The Different Auto Insurance Coverages

Auto insurance is actually made up of a number of different types of insurance coverage.  Let’s go over what each is called and how it protects you.

Auto Liability – Commercial auto liability covers your financial responsibility if you are at fault in an accident (work-related or personal) and people are injured or property is damaged. It also pays for attorney’s fees to defend you from accident-related lawsuits.

Auto Medical Payments – Pays for the injury-related expenses or medical bills you incur as a result of an auto accident, up to the limits on your policy. It’s not meant to replace your health insurance, but rather supplement you in the event some of your expenses may not be covered by your health insurance policy.

Uninsured Motorists Liability (UM) – Provides bodily injury protection for the driver and passengers if a driver of another vehicle is legally responsible for an accident causing injury but fails to carry auto liability insurance.

Underinsured Motorists Liability (UIM) – Provides the same protection as UM coverage, except that it’s meant to cover the gap in payments you can recover when the other driver fails to carry a high enough limit.

Physical Damage – Collision – Collision coverage provides protection against loss or damage to a covered auto resulting from the impact with another vehicle or object. Collision losses are paid regardless of fault.

Physical Damage – Comprehensive – Also called, “Other Than Collision”, this coverage provides protection against loss or damage to a covered auto resulting from a cause other than a collision or upset of the vehicle.  This could include theft, vandalism, hail, flood and fire.

What Are Business Auto Coverage Symbols?

One notable difference between business auto and personal auto insurance is how policies and quotes show which coverages apply to which vehicles.  Number symbols and definitions are used for this.  Symbols can range from 1 to 10 or higher.  You are likely to encounter these in particular:

Symbol 7 – indicates that coverage applies for those autos specifically described on the policy. Auto liability coverage also applies to temporary substitute vehicles you do not own if a described vehicle is out of service due to loss or damage, breakdown, repair, or servicing. This symbol also provides coverage for newly acquired or replacement autos so long as they are reported to the insurance company within 30 days.

Symbol 8 – indicates that coverage applies for hired, leased, rented or borrowed autos.

Symbol 1 – indicates that coverage applies for any auto.  This is the best symbol to have, but it is not commonly available.  Some contracting carriers may try to require you to have symbol 1.  Often you can negotiate — especially when you always use the same vehicle or a temporary substitute, which Symbol 7 covers.

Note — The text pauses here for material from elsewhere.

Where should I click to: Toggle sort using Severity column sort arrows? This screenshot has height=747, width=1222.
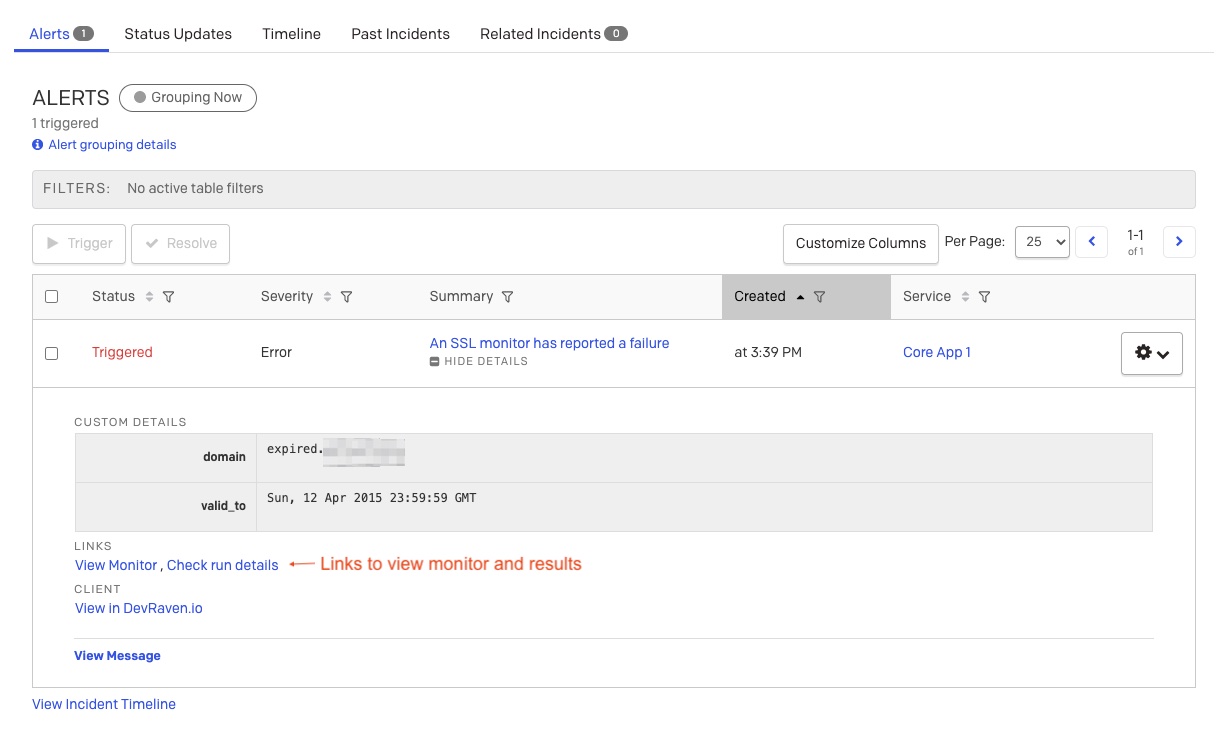pos(328,296)
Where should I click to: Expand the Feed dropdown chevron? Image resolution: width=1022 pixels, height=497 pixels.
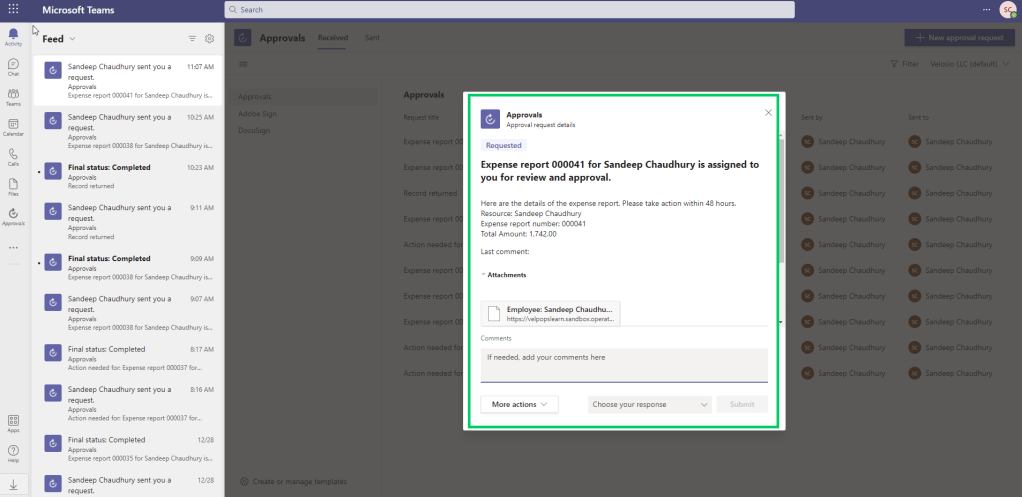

Are Extra Protections Available?

Business Auto applications and policies may list the following additional coverages:

  • Rental Reimbursement coverage – for example, $75 per day up to 30 days – pays for your cost to rent a vehicle while yours is being repaired after a covered accident.
  • Electronic Equipment coverage – usually up to $500 – covers damage to original and after-market equipment.
  • Hired Auto “Loss of Use” coverage – up to $500 per accident – takes care of rental company demands to be compensated for not being able to rent out their vehicle that you damaged while it’s being repaired.
  • Extra Expense coverage for Return of a Stolen Auto – normally up to $2,500
  • Blanket Waiver of Subrogation (sometimes required by work contracts).  If you give another party a subrogation waiver, it means that even if they share fault in an accident, they are off the hook.  You and your insurance are agreeing to be responsible.  So don’t agree to waivers if you can help it.

If you purchase insurance for damage to your vehicle, you may also select from these optional extras:

  • Hired Auto Physical Damage coverage – typically up to $50,000 – covers damage to vehicles you lease or rent unless the lessor/rentor has agreed to insure damage
  • Towing & Labor Costs coverage – often up to $250
  • Accidental Airbag Discharge coverage — pays costs to restore/replace airbags
  • Glass Coverage – waives the deductible if window glass is repaired vs. replaced.  Sounds nice but too many glass claims can bump up your overall insurance premiums.